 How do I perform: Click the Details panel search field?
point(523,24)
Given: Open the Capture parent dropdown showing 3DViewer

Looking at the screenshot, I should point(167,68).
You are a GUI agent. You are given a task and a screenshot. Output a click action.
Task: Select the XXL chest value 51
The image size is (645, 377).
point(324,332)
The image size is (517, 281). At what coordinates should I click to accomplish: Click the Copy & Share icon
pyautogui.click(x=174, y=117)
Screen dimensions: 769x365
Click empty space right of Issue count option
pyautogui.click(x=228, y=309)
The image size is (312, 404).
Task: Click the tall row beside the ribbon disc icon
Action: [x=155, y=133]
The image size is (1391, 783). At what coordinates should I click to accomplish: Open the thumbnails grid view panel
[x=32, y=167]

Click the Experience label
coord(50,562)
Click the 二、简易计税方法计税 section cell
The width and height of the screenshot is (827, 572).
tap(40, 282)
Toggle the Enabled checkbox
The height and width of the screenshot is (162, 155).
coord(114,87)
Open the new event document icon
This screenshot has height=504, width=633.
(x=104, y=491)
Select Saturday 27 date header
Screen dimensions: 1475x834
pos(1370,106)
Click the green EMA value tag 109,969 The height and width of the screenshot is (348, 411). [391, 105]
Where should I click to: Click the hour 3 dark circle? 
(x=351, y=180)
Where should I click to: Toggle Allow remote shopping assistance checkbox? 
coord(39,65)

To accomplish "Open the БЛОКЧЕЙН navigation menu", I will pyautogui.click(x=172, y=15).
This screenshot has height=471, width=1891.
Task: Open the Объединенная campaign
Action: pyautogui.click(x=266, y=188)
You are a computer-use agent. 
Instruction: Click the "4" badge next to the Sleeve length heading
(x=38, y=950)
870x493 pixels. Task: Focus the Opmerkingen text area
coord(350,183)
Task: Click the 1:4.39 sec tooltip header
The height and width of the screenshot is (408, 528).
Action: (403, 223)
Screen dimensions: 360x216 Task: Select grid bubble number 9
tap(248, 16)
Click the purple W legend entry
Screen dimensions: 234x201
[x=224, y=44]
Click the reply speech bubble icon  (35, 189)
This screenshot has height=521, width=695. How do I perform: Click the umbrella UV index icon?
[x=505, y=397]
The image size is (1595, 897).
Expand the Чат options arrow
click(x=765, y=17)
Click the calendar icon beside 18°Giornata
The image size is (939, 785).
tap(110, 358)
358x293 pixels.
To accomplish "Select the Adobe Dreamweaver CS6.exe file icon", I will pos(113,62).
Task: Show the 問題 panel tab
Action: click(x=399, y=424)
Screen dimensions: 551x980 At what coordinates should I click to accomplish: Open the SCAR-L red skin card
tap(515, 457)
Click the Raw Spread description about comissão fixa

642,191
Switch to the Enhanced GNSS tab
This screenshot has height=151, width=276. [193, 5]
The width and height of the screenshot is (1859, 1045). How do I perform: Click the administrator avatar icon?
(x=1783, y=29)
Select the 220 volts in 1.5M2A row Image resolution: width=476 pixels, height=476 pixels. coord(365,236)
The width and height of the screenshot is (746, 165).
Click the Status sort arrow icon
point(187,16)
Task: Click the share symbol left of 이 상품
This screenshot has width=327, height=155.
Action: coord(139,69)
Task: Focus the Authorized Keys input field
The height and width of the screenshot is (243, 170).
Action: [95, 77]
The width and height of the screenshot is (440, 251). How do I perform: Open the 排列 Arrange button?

=-=-=-=-=

• **Exercise directions**: Read through the data above. Report each line that has the word "header".

• **Expected answer**:
Select Saturday 27 date header
Task: Click the 1:4.39 sec tooltip header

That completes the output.